The best scrambled eggs, I have discovered, are made with heavy cream.  And they are wonderfully easy to make.  You need an omelette pan (a real one), a small bowl, a fork, and a plate.  You also need eggs and cream, of course, but you might want to add some cheese (shredded parmesean is my favorite) or salt, but not much salt if you add cheese.  The cheese is your salt.  And not too much cheese, either…these are scrambled eggs, not something else.

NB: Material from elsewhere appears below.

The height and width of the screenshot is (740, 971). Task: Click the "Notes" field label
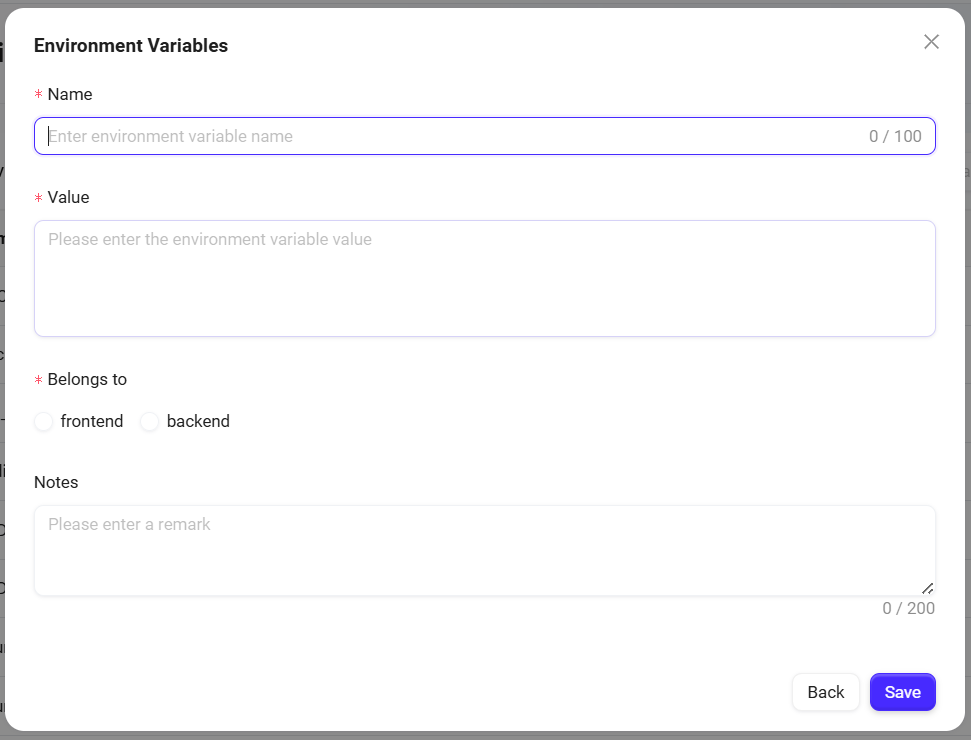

I use a small bowl — something like an English consommé bowl, if you can imagine such a thing — to mix my eggs and cream together.  I use between one and two tablespoons of cream per egg.  (Probably closer to one tablespoon.)  Just as we did before, heat your pan over medium heat until your dollop of soften butter melts and begins to bubble.  While you wait, whisk up the eggs and cream — maybe that dash of salt, too, or a dash of cheese (not both) — until eggs and cream mix.  Don’t over mix!  You should be able to discern eggs from cream, but you do want the yolks broken and creamy, literally.

Now, when your pan is ready, pour everything into your omelette pan, shake your pan (sounds like fun), and then you might want to cover the pan.  I usually do.  If I have a cover.  (Any cover will do, if it does the trick.)

Let the eggs sit for 10-15 seconds, then start folding the eggs over in the pan, roll them gently with your fork.  Let them sit for another 10-15 seconds.  Then mix them a little more with your fork one more time, let them sit again for a few more seconds and remove from the heat.  You’re done!

slow-scrambled-eggs-with-cream-and-chivesOf course the squeamish can watch for “runny” eggs and cook more to taste, but don’t overcook.  Unless you’re my little sister, who overcooks everything, you don’t want over-cooked eggs.  Remember:  Squishy, not bouncy.

In my experience, eggs are the last thing I cook when making breakfast, and if you disagree with me you must be a god damn Republican.  Ha!  Couldn’t resist, even during the fiscal cliff truce, it’s still fun to poke fun at Republicans.  So easy to do, too, just like cooking simply delicious eggs.  Try it.  Even if you’re a Republican, try it.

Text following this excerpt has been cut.